EXERCISE PROMPT:
Scale the records from the line with "COMPARING SURFACES (1120, 1413)" to the line with "Payment Methods (501, 1261)", both included: write those lines out again, with every coordinate in the answers multiplied by 2.6 and rounded to a whole number, halves rounding up. Give only these lines.
[start]
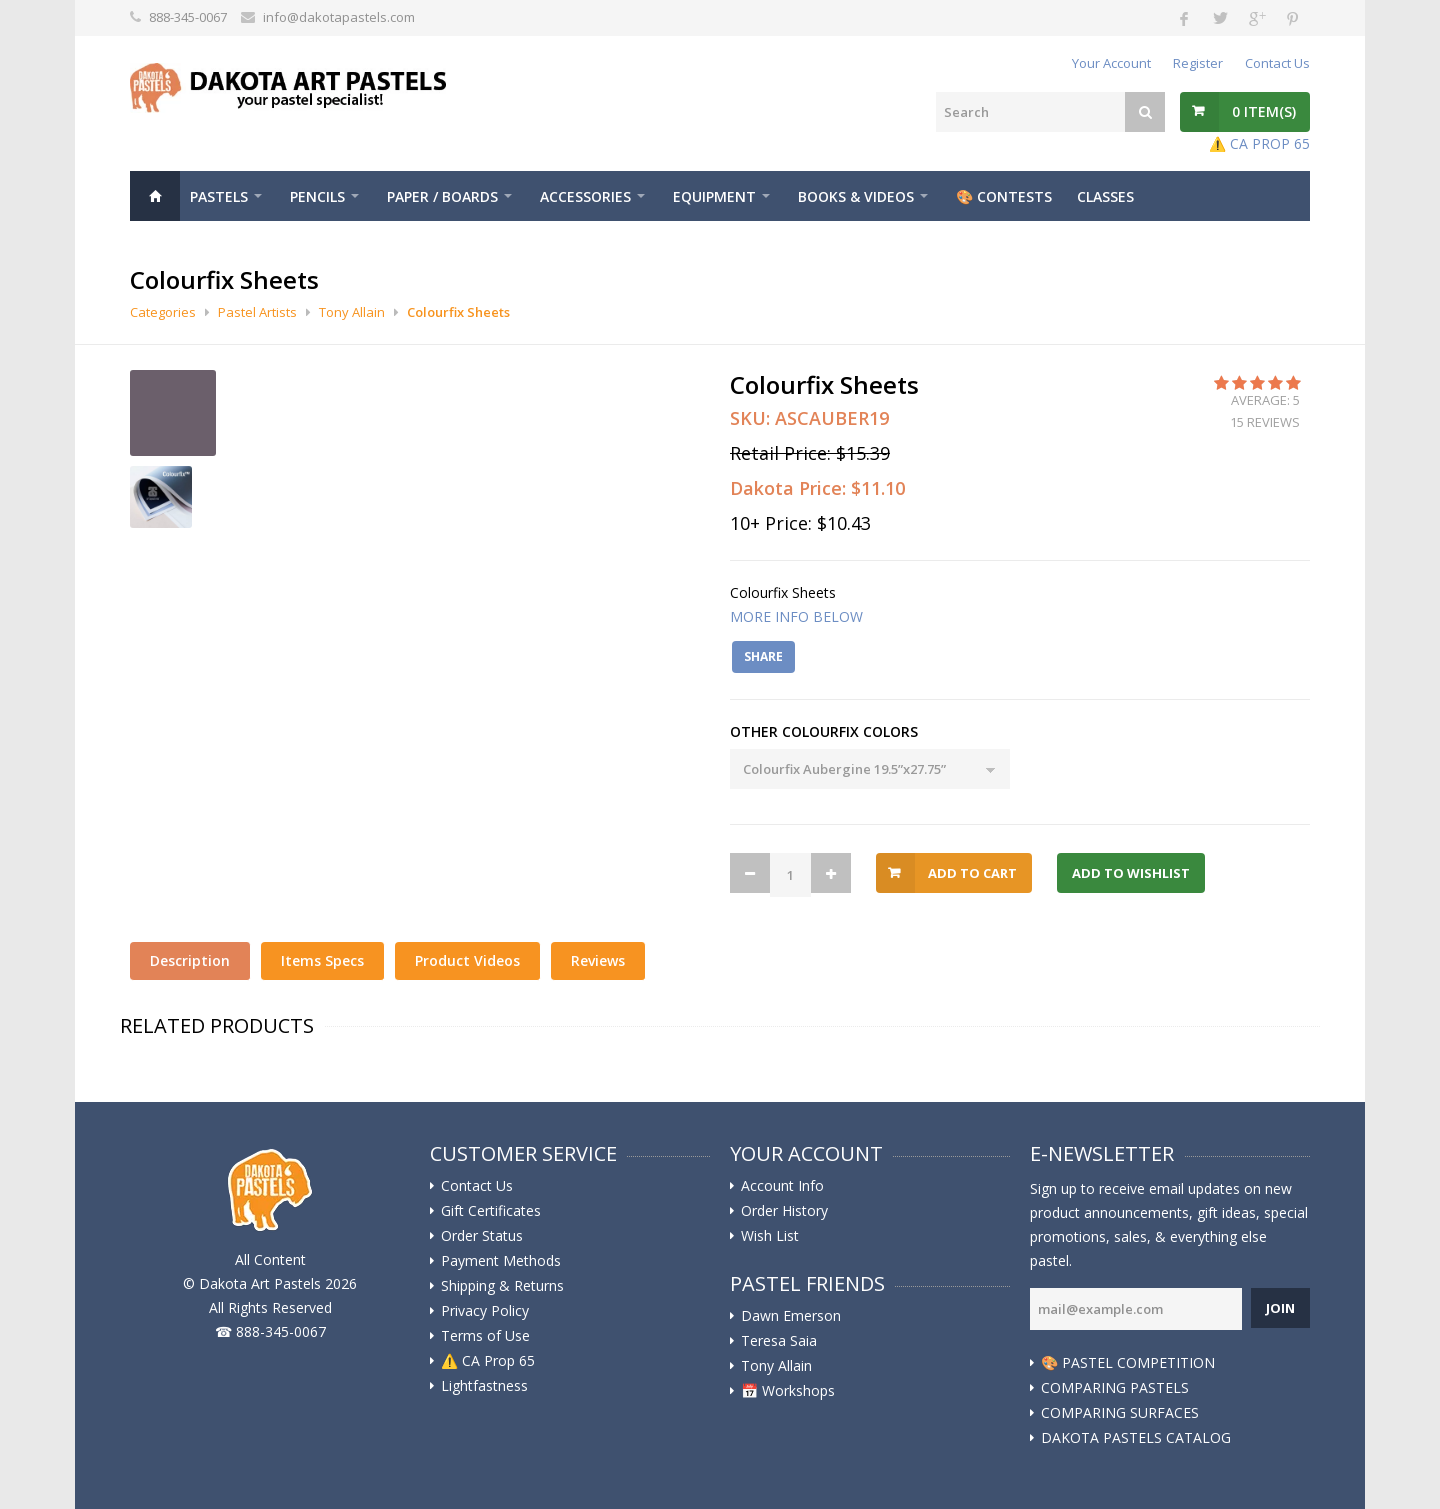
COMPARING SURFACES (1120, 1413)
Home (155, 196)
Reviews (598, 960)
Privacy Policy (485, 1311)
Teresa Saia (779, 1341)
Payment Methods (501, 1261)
[end]
[start]
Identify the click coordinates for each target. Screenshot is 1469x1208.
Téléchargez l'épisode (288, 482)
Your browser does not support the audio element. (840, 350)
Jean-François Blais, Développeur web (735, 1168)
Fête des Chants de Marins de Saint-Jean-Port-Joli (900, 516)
[end]
REPLY TO THE TASK:
COMPARING SURFACES (2912, 3674)
Home (403, 510)
Reviews (1555, 2496)
Privacy Policy (1261, 3409)
Teresa Saia (2025, 3487)
Payment Methods (1303, 3279)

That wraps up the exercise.